Günler bu şekilde geçip giderken, mızmız sineğin ailesi onu bu huyundan vazgeçirmek için her ne yaptıysa da o bu huyundan vazgeçmemişti. Her şeye itiraz etmeye ve beğenmemeye devam etmişti.
Yaz mevsiminin sonlarına doğru, tüm sinekler sıcak yerlere göç etmek için hazırlık yapmaya başlamıştı. Mızmız olduğu kadar tembel de olan sinek, ailesine hiç yardım etmiyor, şikayet etmeye devam ediyordu.
Ailesi her ne kadar da ona bir şeyler öğretmek için gayret gösterse de mızmız sinek, şikayet etme huyundan bir türlü vazgeçmiyordu.
Yaz mevsiminin bitmesine kısa bir süre kala, hazırlıklarını bitiren sinekler, grup grup sıcak diyarlara gitmek üzere yola çıktılar.
Mızmız sineğin ailesi de hazırlıklarını bitirdikten sonra ertesi gün yola çıkmaya karar vermişti. Sabah olunca yola çıkacakları esnada mızmız sinek “Siz gidin ben gelmeyeceğim.”

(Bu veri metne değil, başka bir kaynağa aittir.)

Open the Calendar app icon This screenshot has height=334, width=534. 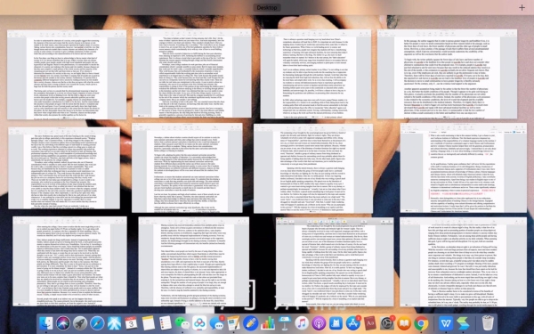click(131, 322)
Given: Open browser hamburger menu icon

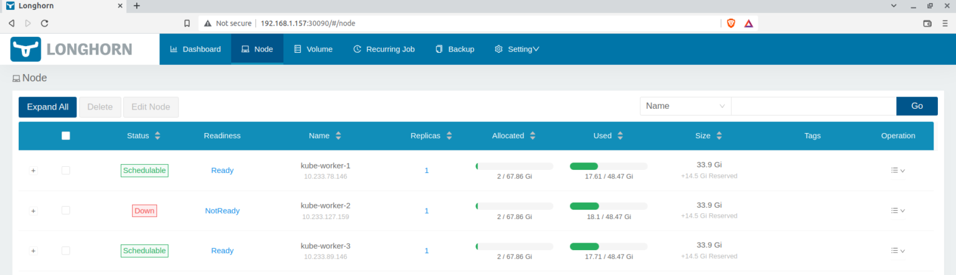Looking at the screenshot, I should (945, 23).
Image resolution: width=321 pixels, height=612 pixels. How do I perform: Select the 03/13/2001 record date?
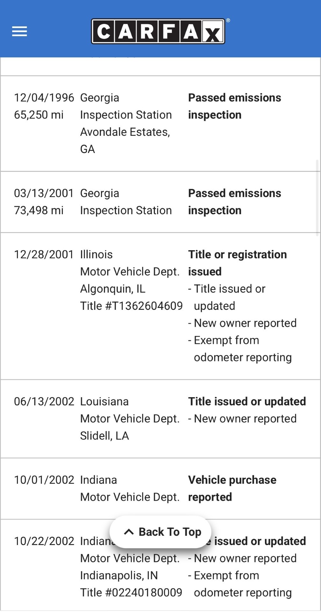44,193
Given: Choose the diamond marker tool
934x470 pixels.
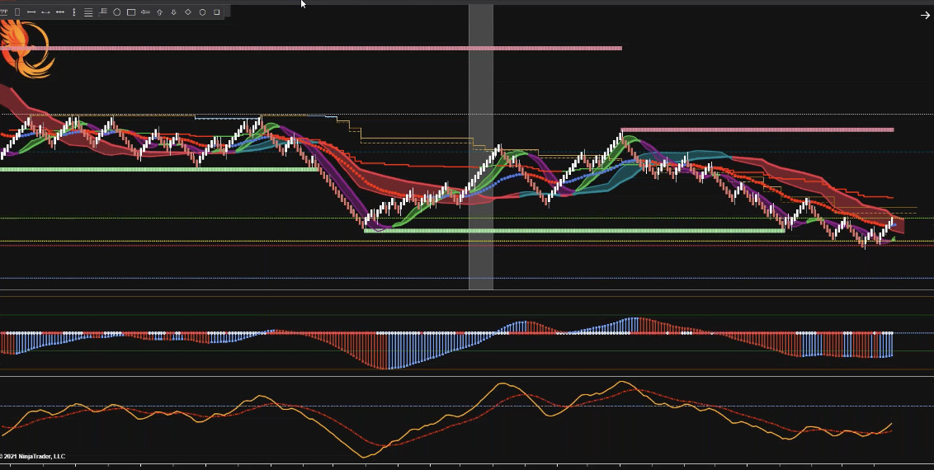Looking at the screenshot, I should point(188,12).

Annesi “Ama yavrum, burada kalırsan soğuktan donarsın.”
“Merak etmeyin bizim yuvamız sıcacık, bana hiçbir şey olmaz.” dedi.

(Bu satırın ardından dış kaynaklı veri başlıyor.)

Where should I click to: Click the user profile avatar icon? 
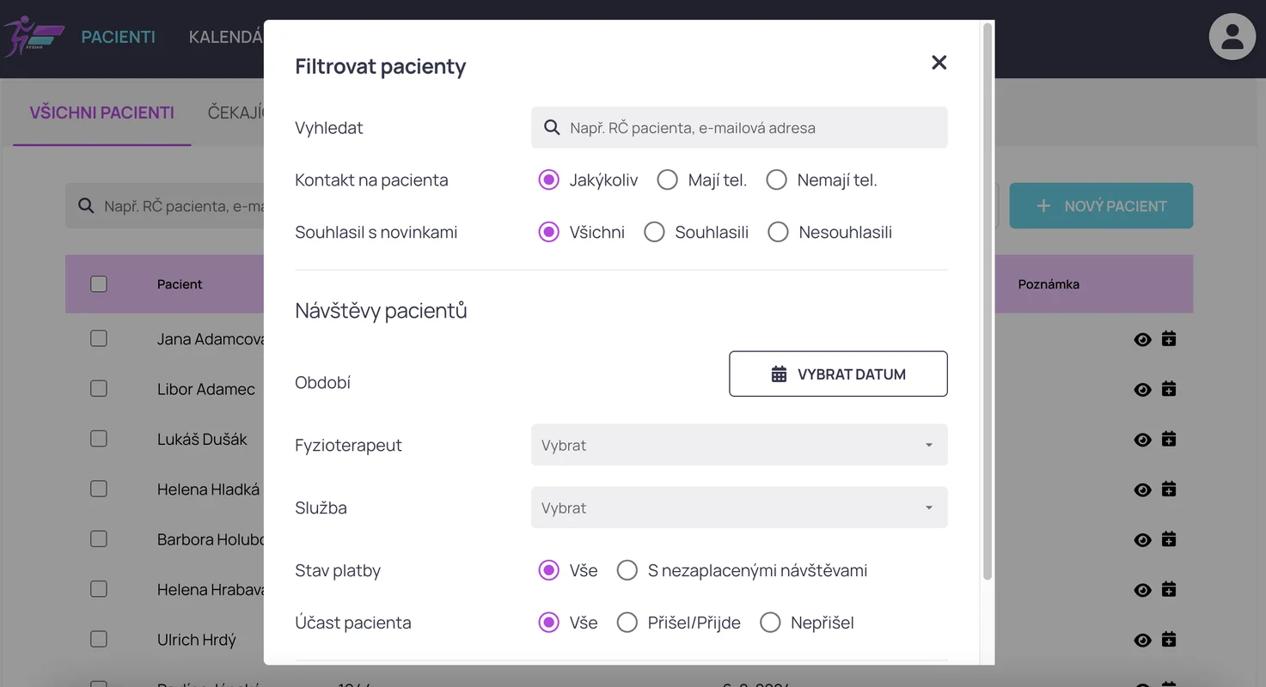(1232, 37)
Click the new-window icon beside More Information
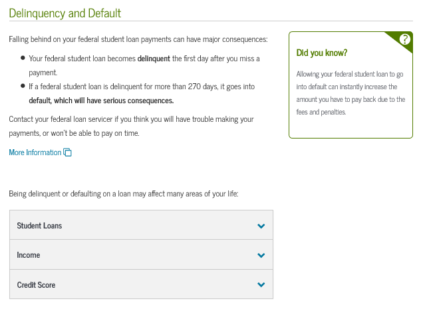This screenshot has width=425, height=313. pyautogui.click(x=67, y=153)
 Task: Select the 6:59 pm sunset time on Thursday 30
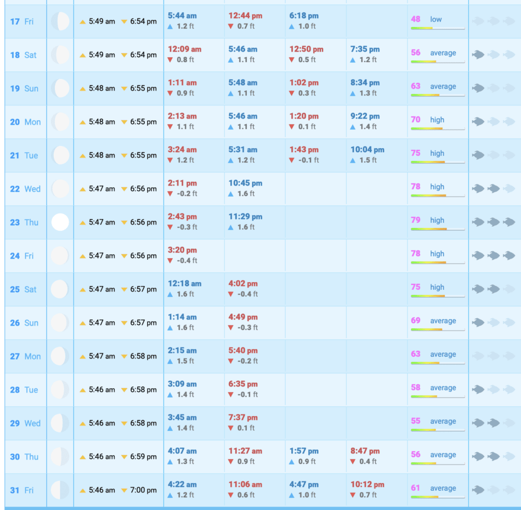point(143,457)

Ailesi ne derse desin inadı tutan mızmız sinek bir türlü ikna olmayarak ailesiyle birlikte gitmedi. Mızmız sineğin kendileriyle gitmeyeceğini anlayan ailesi kalırlarsa donacaklarını bildiklerinden diğer yavrularını da yanlarına alarak sıcak ülkelere doğru uçmuşlar.
Yuvada yalnız kalan mızmız sinek, kendisine karışan olmadığından, kendince keyifli günler geçiriyordu. Bu keyfi, kendisine yiyecek bir şeyler getiren olmayınca ve havanın birazcık soğumasıyla birlikte yok olmuştu. Çünkü ailesinin ona söyledikleri birer birer gerçekleşiyordu.

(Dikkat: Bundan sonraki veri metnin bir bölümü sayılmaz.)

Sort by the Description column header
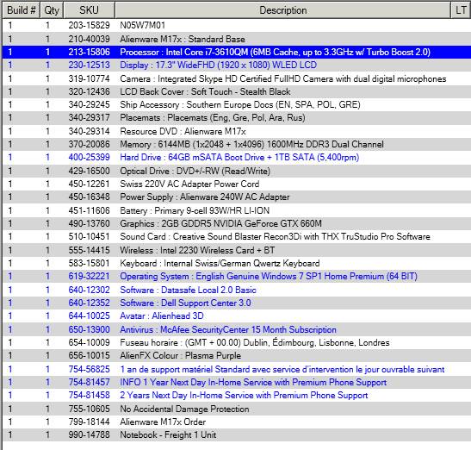471x450 pixels. pos(283,10)
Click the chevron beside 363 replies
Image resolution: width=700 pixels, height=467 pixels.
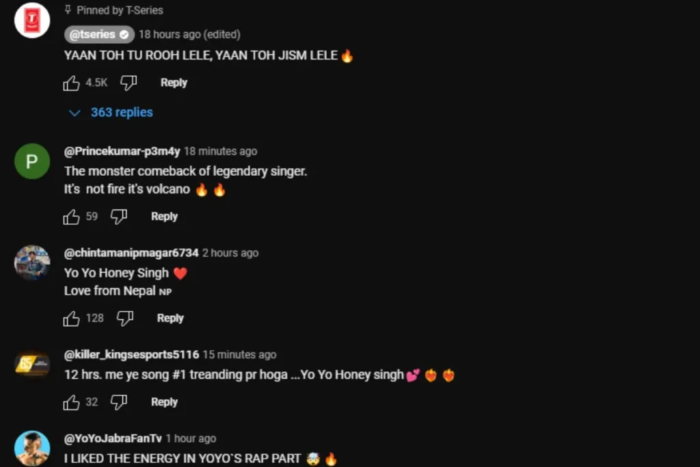click(75, 113)
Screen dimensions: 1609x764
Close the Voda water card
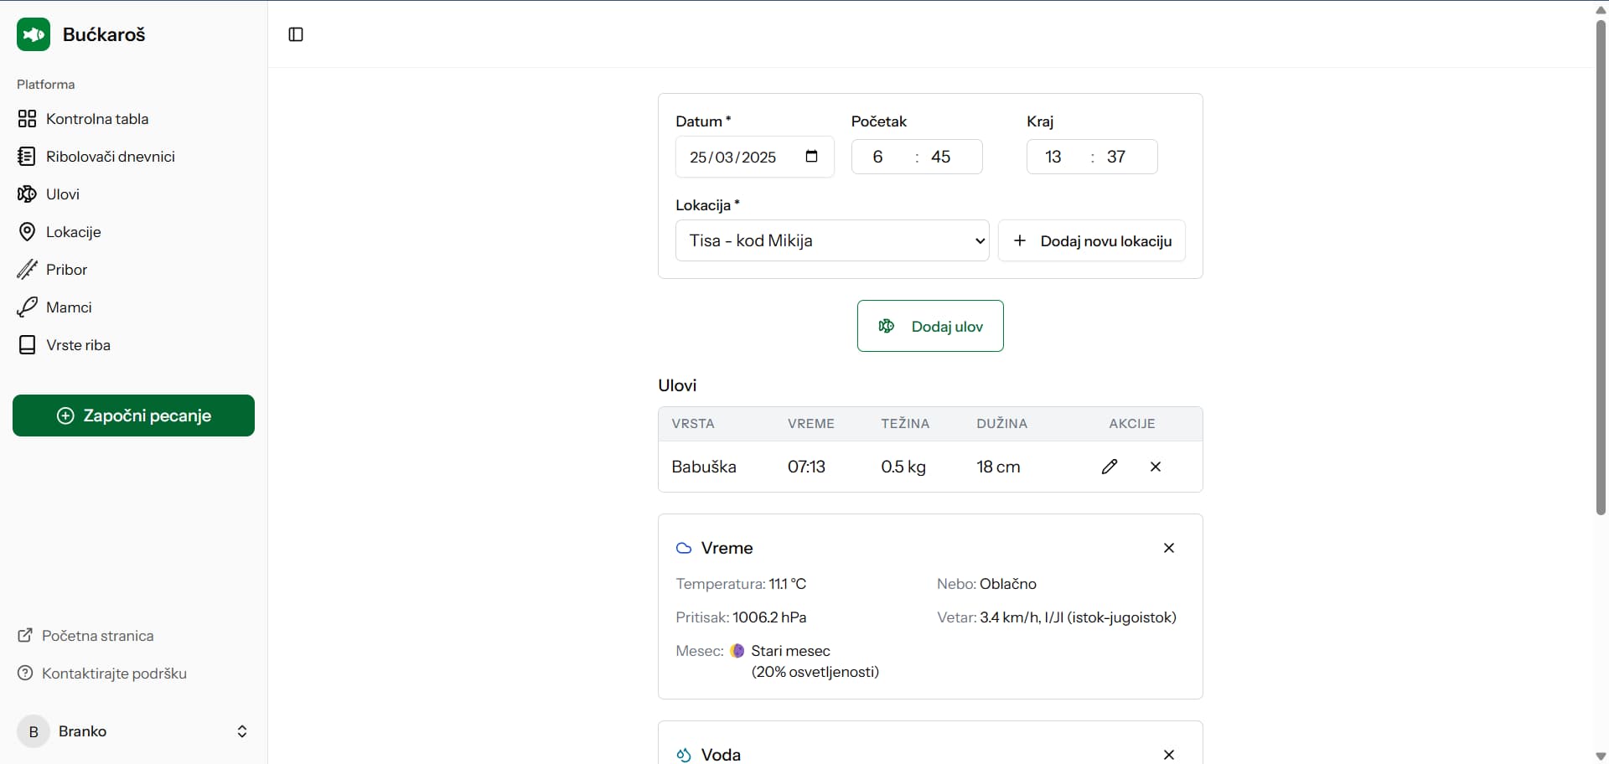tap(1169, 755)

Mızmız sinek orada kalmaya devam ederse donacağını anladığından, ertesi gün sabah erkenden kalkar kalkmaz sıcak diyarlara gitmek üzere yola çıkmış. Ama hem hangi yöne gideceğini bilmiyordu. Hemde o kadar çok üşüyordu ki, güçlükle uçabiliyordu.
Bir süre ortada dolanan mızmız sinek öğlene doğru bir grup kelebek ile karşılaşmış. Hemen kelebeklerin yanına giderek onlara “Nereye gidiyorsunuz.” diye sormuş.
Bir kelebek “Sıcak diyarlara gidiyoruz.” demiş, çok sevinen mızmız sinek “Beni de kendinle götürebilir misin, soğuktan uçacak takatim kalmadı.” demiş.
Kelebek “Tabi ki götürürüm. Hadi sırtıma sıkıca tutun.” diyerek onuda kendisiyle birlikte sıcak ülkelere götürmüş.
Kelebeğin yardımıyla sıcak diyarlara donmadan ulaşan mızmız sinek kelebeğe teşekkür ettikten sonra ailesini aramaya başlamış. Kısa bir sürede ailesini bulmuş.
Hemen annesinin yanına giderek “Annecim, sizden özür diliyorum. Sizin varlığınızın kıymetini bilemedim. Her söylediğinizde haklı olduğunuzu anladım.” dedi.
Annesi yavrusunun yaptığı hataların farkına vardığını anlayınca çok sevindi. Hemen yavrusuna sarılarak bir güzel onun karnını doyurdu.
O günden sonra mızmız sinek hiçbir şeye itiraz etmedi ve ailesinin söylediklerini yapan çalışkan ve akıllı bir sinek oldu.